Monday, February 15, 2010

Never Again


Hiroshima is an event that has been haunting me and my image of the U.S. for years now.  Being able to visit the site was an incredible and eerie experience.
    We left Kyoto for Hiroshima early in the morning and I was shocked to see that when we got out of the train station we were not in an abandoned, empty space.  So, we had to navigate ourselves around a city that we thought would be purely for the purposes of memorial.  Luckily, by this day in the trip my Japanese had improved enough to ask where the bus station was-by the way my friends were teasing me that if I got an asian haircut I could basically be Japanese because I was the one continuously trying to speak the language and learn different words-it was great—point is we found the bus station and made our way to the A-bomb dome and the peace memorial park.

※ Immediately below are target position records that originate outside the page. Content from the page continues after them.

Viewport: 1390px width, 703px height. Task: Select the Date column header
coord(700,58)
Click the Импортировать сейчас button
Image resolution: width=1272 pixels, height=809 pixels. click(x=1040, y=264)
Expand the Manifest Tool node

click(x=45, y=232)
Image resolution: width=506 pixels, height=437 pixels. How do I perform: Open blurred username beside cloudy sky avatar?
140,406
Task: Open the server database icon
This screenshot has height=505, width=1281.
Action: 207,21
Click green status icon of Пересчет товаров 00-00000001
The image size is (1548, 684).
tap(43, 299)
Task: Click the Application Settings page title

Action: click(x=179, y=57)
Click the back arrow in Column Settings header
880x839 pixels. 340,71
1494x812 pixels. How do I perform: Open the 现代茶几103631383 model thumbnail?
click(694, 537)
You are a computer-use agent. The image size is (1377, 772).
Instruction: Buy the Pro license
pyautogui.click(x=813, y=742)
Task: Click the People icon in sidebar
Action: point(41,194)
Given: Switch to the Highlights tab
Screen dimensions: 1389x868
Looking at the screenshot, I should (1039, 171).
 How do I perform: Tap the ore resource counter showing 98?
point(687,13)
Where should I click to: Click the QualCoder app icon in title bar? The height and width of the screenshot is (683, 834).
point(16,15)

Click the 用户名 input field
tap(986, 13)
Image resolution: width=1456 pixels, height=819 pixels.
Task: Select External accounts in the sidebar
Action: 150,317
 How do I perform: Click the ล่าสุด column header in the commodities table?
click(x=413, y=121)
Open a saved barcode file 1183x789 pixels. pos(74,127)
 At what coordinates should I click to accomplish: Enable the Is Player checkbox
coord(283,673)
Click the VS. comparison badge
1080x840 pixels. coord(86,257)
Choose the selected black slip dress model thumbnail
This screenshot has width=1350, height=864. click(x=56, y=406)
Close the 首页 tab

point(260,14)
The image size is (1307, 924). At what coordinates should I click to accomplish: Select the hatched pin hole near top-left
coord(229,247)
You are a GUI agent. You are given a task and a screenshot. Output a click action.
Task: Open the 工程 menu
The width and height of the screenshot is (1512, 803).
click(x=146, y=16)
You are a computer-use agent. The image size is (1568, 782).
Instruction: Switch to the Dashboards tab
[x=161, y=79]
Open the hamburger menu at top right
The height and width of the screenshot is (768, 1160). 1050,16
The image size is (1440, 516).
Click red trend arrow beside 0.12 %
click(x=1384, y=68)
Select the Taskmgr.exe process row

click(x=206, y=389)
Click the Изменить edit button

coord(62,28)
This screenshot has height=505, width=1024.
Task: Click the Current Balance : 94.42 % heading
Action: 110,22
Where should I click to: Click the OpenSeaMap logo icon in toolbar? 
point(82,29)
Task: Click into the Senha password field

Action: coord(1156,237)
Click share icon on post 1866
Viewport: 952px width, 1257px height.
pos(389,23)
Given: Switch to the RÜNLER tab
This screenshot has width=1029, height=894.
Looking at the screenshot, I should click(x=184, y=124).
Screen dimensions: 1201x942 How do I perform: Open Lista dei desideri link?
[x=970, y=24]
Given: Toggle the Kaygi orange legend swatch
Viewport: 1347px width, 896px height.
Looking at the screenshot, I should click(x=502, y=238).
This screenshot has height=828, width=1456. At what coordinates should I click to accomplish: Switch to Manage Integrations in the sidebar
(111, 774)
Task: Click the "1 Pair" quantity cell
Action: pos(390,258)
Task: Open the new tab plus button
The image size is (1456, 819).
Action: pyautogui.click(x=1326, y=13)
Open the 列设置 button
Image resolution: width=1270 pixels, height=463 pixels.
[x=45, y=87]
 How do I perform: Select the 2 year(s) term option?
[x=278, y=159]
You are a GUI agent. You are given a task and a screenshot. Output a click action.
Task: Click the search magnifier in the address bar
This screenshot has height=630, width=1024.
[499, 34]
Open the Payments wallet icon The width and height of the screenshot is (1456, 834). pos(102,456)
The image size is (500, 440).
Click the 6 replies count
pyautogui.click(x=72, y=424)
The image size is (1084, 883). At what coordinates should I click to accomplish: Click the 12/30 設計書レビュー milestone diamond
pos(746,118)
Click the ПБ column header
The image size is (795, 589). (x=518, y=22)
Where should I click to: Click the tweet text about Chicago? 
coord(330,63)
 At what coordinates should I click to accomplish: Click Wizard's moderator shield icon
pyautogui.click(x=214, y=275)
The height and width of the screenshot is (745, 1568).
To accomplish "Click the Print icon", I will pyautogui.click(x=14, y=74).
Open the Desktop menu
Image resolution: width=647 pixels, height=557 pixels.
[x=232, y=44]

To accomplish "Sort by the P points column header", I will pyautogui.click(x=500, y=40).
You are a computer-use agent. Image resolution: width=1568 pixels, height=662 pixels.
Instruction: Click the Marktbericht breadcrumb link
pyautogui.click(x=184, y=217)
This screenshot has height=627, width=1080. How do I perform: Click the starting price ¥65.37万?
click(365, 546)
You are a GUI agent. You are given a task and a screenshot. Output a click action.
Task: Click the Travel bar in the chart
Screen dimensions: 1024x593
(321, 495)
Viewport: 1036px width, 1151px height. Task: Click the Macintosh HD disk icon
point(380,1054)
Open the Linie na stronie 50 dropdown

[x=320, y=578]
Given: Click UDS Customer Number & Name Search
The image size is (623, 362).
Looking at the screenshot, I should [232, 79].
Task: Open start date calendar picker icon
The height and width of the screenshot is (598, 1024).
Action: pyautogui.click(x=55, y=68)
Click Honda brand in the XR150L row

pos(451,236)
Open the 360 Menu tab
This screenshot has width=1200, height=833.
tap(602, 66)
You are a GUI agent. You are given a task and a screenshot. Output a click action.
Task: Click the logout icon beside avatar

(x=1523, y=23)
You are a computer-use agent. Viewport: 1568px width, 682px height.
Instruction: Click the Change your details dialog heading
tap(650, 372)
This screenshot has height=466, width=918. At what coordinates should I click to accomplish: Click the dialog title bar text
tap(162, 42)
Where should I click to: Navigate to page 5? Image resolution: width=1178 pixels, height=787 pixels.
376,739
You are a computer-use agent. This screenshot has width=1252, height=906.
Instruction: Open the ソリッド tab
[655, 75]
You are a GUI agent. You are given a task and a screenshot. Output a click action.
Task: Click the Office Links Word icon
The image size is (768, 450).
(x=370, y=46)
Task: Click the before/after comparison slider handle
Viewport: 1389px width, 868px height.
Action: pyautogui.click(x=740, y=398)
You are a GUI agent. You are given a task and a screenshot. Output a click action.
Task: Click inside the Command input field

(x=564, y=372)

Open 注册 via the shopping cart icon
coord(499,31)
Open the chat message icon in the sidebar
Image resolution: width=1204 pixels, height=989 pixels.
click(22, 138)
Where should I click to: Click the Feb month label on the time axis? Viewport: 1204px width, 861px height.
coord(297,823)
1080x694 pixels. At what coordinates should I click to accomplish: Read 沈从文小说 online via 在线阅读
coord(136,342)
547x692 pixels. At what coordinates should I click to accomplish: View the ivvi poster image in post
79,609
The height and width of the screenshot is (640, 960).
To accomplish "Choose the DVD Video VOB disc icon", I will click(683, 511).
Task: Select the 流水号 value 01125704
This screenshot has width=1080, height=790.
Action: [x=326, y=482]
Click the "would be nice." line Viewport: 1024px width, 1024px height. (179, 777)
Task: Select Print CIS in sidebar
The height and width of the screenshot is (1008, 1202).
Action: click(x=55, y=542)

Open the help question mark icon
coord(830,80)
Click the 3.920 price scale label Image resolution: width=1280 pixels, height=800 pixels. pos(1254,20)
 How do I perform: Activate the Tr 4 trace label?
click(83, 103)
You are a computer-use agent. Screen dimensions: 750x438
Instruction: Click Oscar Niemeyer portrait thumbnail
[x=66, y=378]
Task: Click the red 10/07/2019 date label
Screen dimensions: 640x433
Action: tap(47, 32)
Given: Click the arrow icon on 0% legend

    The moment we stepped out of the bus we could see the dome and the image was breathtaking.  The fact that we were in a flourishing city with tons of restaurants and shopping and then could take the bus a stop away and witness the remains of the city that was before was terrifying and quite honestly embarrassing.  We were stopped by a few Japanese people asking us if we were Americans-and this was a place I did not want to admit that-but we did.  It was difficult to talk to people who lived there and had families who were a part of this catastrophe that we as Americans caused.  But the Japanese are forgiving-and I can only give them endless credit for that.  I don’t think I could forgive anyone who could do such a thing to a community.  The atomic bomb on Hiroshima was a sick joke.  One that the U.S. did not think too hard on and did not understand the full consequences of their actions.  We caused the deaths of tens of thousands of people, knocking out an entire city, but torturing them first.  People’s skin melted off their bodies, maggots began emerging from their open wounds, and with limited medical supplies since the hospitals were bombed as well, people were left to sit and watch their families decay before them.  I can’t describe all the pictures, the scorched bicycles, the burned clothing, anything that was left behind and now on display.  All I know is if I wasn’t in a museum full of strangers I probably would have thrown up.
    We just sat down on a bench and processed for a while after we left the museum.  We looked out upon the memorial and were haunted by what was gone.  It was bizarre to think we were staring out into a city that was once entirely different, then nothing, and now new.